SPORT / OLYMPICS
Stars to light up Beijing 2022
Published: Feb 01, 2022 02:45 PM
Shaun White Photo: VCG

Shaun White Photo: VCG

Editor's Note:

As the Beijing Winter Olympics kicks off on February 4, the Global Times has picked some of the biggest names to keep an eye on. Meet the athletes that are going to have the world shouting their names.



Five-time Olympian - Shaun White

"We're going to China," wrote US snowboarding superstar Shaun White on Twitter after securing his first podium finish since the Pyeongchang 2018 Winter Olympics at the Laax Open in Switzerland in January. 

White cruised to a third-place finish and did so without trying any of his signature moves or the most demanding tricks from his playbook. The podium was enough, ensuring he was the top-ranked American on the night and all but guaranteeing he would be named to the Team USA snowboarding cohort as one of their four top riders.

"What an amazing night. I'm so thankful to be still putting down runs at this point in my career... Thank you to all my fans, friends and family that have supported me for over 20 years!! I love you all!" White added, along with the hashtag "#5timeOlympian". 

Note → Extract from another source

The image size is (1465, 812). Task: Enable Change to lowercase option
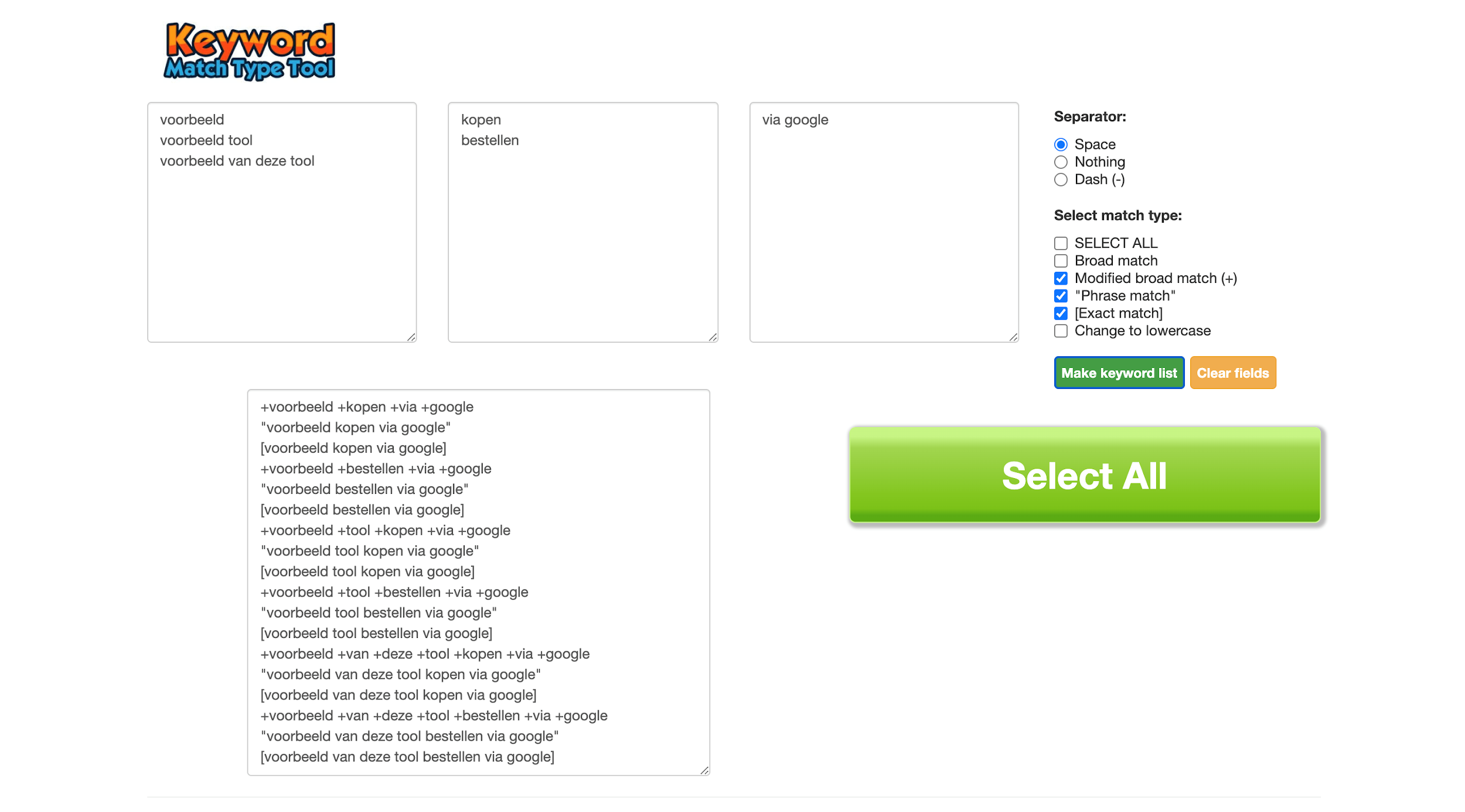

The Beijing 2022 Winter Olympics will indeed be White's fifth and as he has said it will be "for sure" his final Games, as he told Rolling Stone recently.

"I feel like I got that storybook ending," White told the US music magazine. "So when these Olympics came around, I was like, 'Well, man, why not?'"

Shaun White Photo: VCG

Shaun White Photo: VCG

White won gold at Pyeongchang in 2018 to add to his two previous Olympic gold medals - his first came on his Olympic debut in Turin in 2006, aged 19, and he won his second when he defended his title in Vancouver four years later. 

Sochi 2014 Winter Olympic Games was his only disappointment so far with White finishing fourth on the Russian slopes to miss out on the podium completely.

He put that disappointment - and a horrific training injury - aside when he came back with a bang in Pyeongchang 2018, winning gold with his final run to overcome Japan's Ayumu Hirano at the top of the leaderboard.

Since then White has taken three years off from the sport and only just came back to the slopes last year. 

The Laax Open was only his fifth event and the first of them to feature the very best in the world.

Add in to that mix that White also tested positive for COVID-19 in ­December, 2021 and he has not had the easiest of runs, but as we saw in Pyeongchang, he only needs one good run and another halfpipe gold could be his.

That would be some way to bow out.



The Flying Norwegian - Robert Johansson


As nicknames go, few have anything quite as good as the Norwegian ski jumper Robert Johansson, who is also known as "the Flying Moustache" on account of his formidable feats on the slope and equally formidable facial hair.

Johansson was one of the stars at the Pyeongchang 2018 Winter Olympic Games on account of his signature handlebar moustache and the chances are that the internet will once again rejoice in his facial hair choices.

Unlike another famously monikered Olympic ski jumper Michael "Eddie the Eagle" Edwards, who valiantly competed for Great Britain at the Calgary Games of 1988, Johansson is not a figure of fun.

He won bronze in both the men's normal hill individual and large hill individual events in South Korea four years ago, and also helped Norway to win gold in the large hill event.

Robert Johansson (left) Photo: VCG

Robert Johansson (left) Photo: VCG

The Norwegian is one of the best in the game. A case in point was the 2021 World Championships where Johansson won silver in the individual large hill and mixed normal hill events.

That is not to say that Johansson has not had difficulties to overcome in his build-up to Beijing, with the biggest of them the back injury that required surgery in May, 2021.

"These problems have already affected me negatively in the past two seasons," Johansson told the FIS at the time.

"After an MRI scan and conversations with the doctors, physical therapists and other specialists, we came to the conclusion that surgery was the right thing to do."

Johansson said his aim at the time was to quickly return to training and to get to "100 percent ready for an eventful next winter," with the target being a podium finish in Beijing.

The Norwegian had thrived despite carrying injury, finishing the 2020-21 World Cup season in fifth, the same finish he had managed in his previous best season in 2017-18.

Despite his injuries, Johansson had his joint-best overall finish to a World Cup season in 2020-21, finishing fifth with five podium finishes.

While Johansson is not as fancied as the top-ranked ski jumper Ryoyu Kobayashi of Japan or Germany's Karl Geiger, he is tipped to contest in a wide open field on the slopes of ­Zhangjiakou. 

Perhaps "the Flying Moustache" could fly higher than ever before at these Winter Olympics?